On July 15, only 150 miles and one state from Westberry, a puppy mill bust ended with the rescue of 357 dogs being seized from Heavenly Kennels off the Cummings highway in Cherokee County, Georgia. Joy Wise, owner of Heavenly Kennels, was another “animal rescuer” who didn’t send out any signals anything was amiss. Operating since 2009, and last inspected in July 2013, Joy has now been charged with 264 counts of animal cruelty. The dogs were living in cramped crates with feces surrounding many of them.

I’m as big a dog lover as I am a cat lover, but I have to ask the question. Is this a state law issue or a dog versus cat issue? These dogs are still alive, and Wise is facing charges, apparently for each dog in a bad condition. Westberry had 57 DEAD cats, with evidence the living cats had been forced to eat on the dead in order to survive. For this, she was charged with ONE crime. Why?

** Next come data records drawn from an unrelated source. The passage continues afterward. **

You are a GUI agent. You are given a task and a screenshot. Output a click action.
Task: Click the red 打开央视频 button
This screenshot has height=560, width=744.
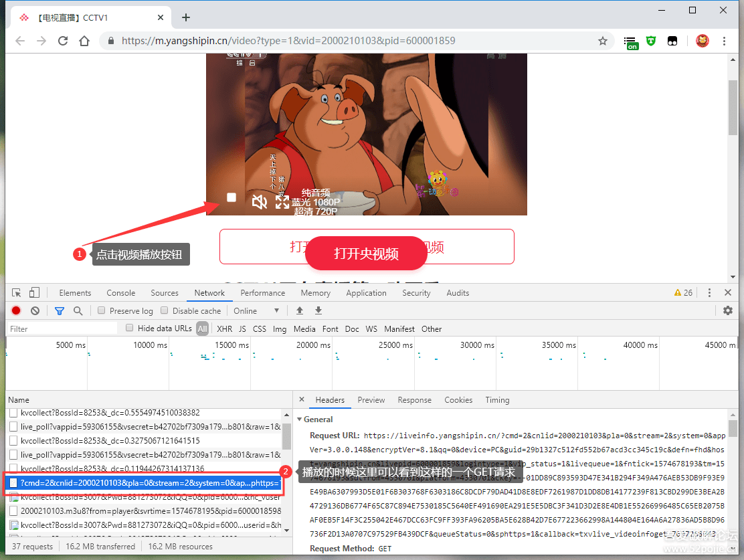(x=366, y=254)
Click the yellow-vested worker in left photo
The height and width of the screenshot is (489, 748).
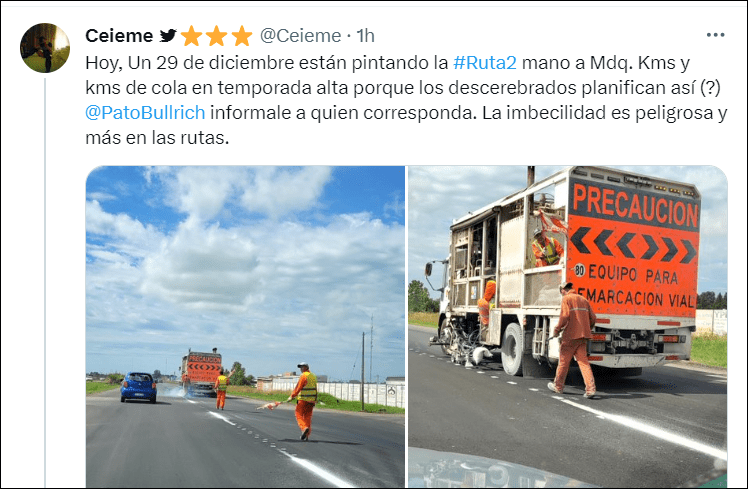coord(303,401)
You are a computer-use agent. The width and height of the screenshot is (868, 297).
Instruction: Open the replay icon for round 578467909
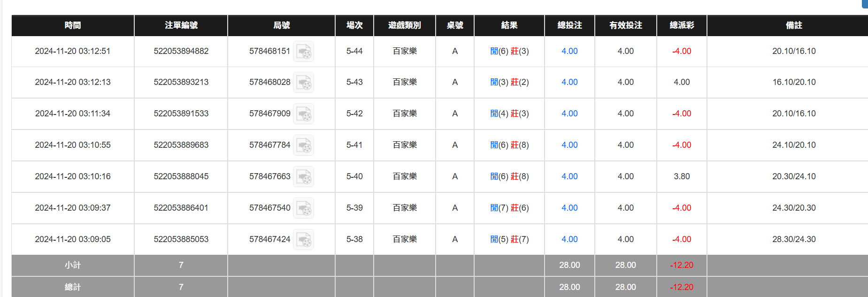(303, 114)
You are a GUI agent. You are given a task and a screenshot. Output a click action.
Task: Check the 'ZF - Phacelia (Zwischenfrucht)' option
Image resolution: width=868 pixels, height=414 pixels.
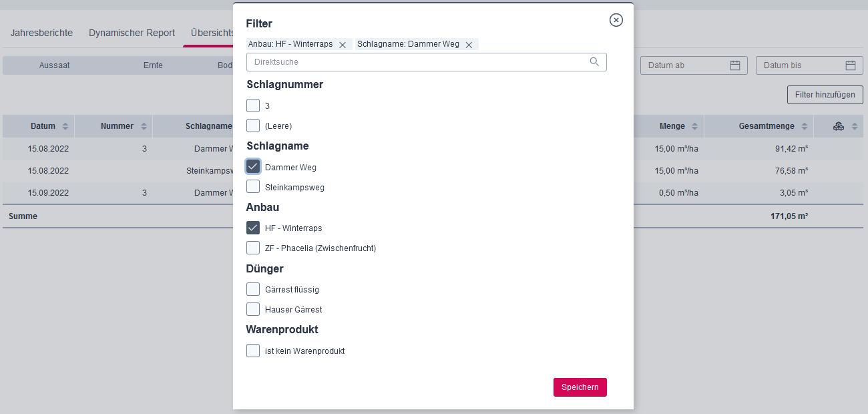point(253,248)
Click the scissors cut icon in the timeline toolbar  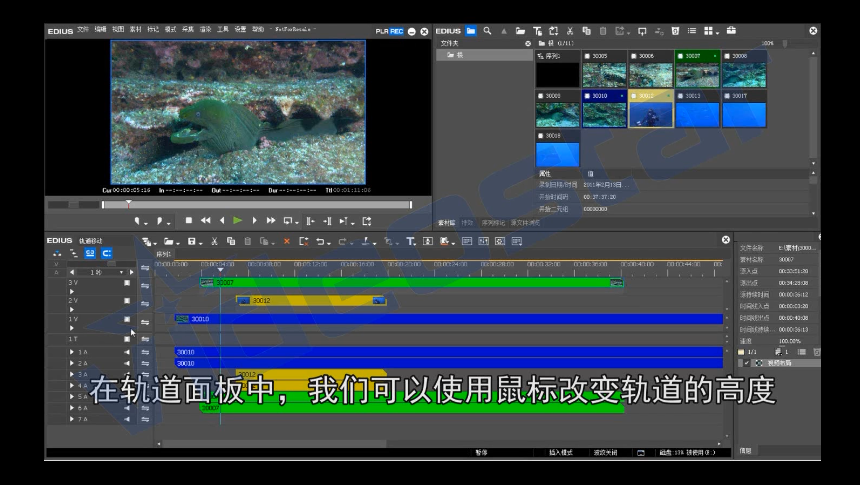click(x=214, y=241)
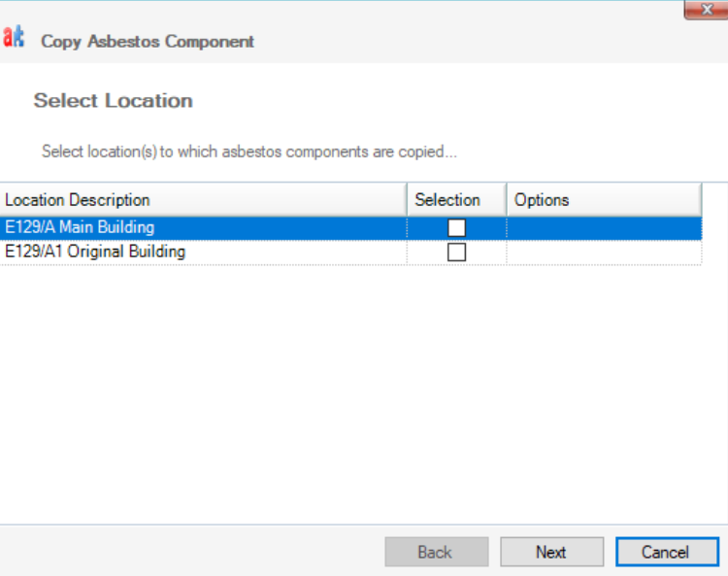Cancel the copy wizard
Viewport: 728px width, 576px height.
coord(665,552)
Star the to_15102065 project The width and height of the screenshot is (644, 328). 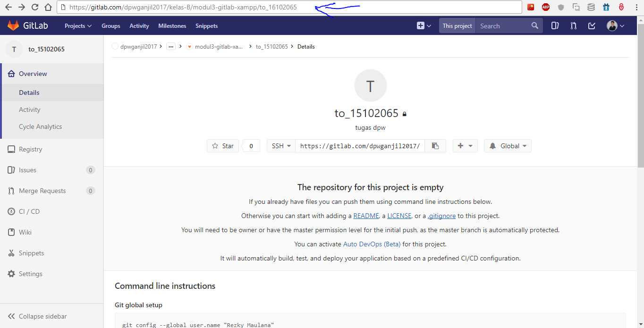(222, 145)
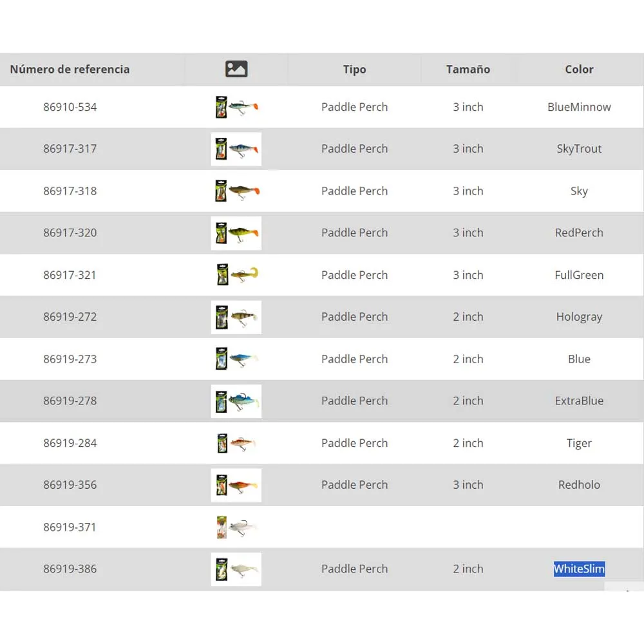Viewport: 644px width, 644px height.
Task: Select reference number 86919-273 row
Action: (70, 359)
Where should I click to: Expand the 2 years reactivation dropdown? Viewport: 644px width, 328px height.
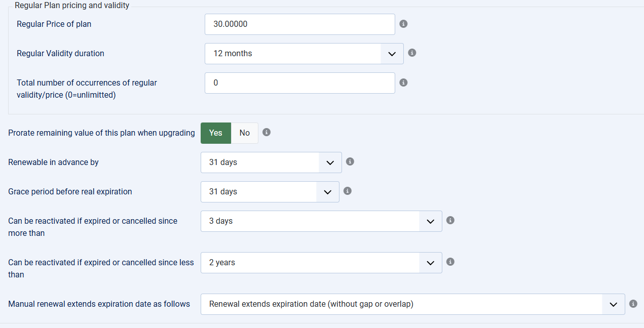[321, 263]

Is a cats life not as important as a dogs life, when it comes right down to it? To judge those who abuse dogs by a different standard than those who abuse cats places the impression that dogs are valued more than cats. Perhaps it’s just South Carolina’s backward animal cruelty laws, which are among the worst in the nation. Maybe I just expect to see a uniformity in the way the laws are applied. It’s just not happening-yet.

Roger Owens, the man who dragged, a dog, Andra Grace behind his pickup truck in late 2013 was sentenced July 15 to 10.5 years in prison. For ONE dog. Of course, a lot of his sentence included habitual tickets and such. Still, it screams out to cat lovers that a dog is worth more. Would as much of a sentence have been handed down if Andra Grace had been a cat.

Regardless, the Greenville community showed up to be sure Owens got the maximum sentence for his crime. That sent a message to abusers, and to lawmakers, that South Carolina is fed up with laws that were put on the books back in the stone age.

I’m sorry if I’m rambling here, but if we must live by animal abuse laws, shouldn’t those laws be the same for cats as well as dogs? Please leave a comment with your thoughts. Am I imagining this, or is there really a prejudice between the two?

Elisa

Sources: Examiner Articles: 1 and 2.

36 thoughts on “Punishing animal abusers: Inequality between dogs and cats”

  1. It’s NOT that more people have pet cats than ever before. It’s that cat-hoarders have more pet cats than ever before. Why do you think the reports of mummified cats found layers deep in cat-hoarders’ “rescues” are reported almost daily now? (The homes then demolished because it’s the only way to get rid of the toxic environment, and all their cats usually end-up destroyed.)

    30 or more vermin cats to a single house is not uncommon — BECAUSE NOBODY ELSE WANTS THEM ANYMORE.

    Having more than 1 or 2 cats now flags you as a potential cat-hoarder with serious mental issues.

  2. You are WRONG Woody, cats are not considered as nothing more than garbage vermin by the vast majority of people on earth, just the opposite in fact as more people have pet cats than ever before.
    Get your facts right and hear this, just because YOU hate cats you can’t make everyone else hate them too.
    You’ve tried and failed so now buzz off…………….

  3. You are right Ruth, all cats are equally as beautiful and deserving of a loving home. Breeders should stop breeding and selling cats while so many ‘ordinary’ cats are being killed in Shelters for lack of homes.

  4. Woody I wish someone would shoot and bury YOU, you are so predictable that it’s getting very boring…yawnnnnnn……change your record do!

  5. And people, who should know better, are the biggest killers of all the species on this earth!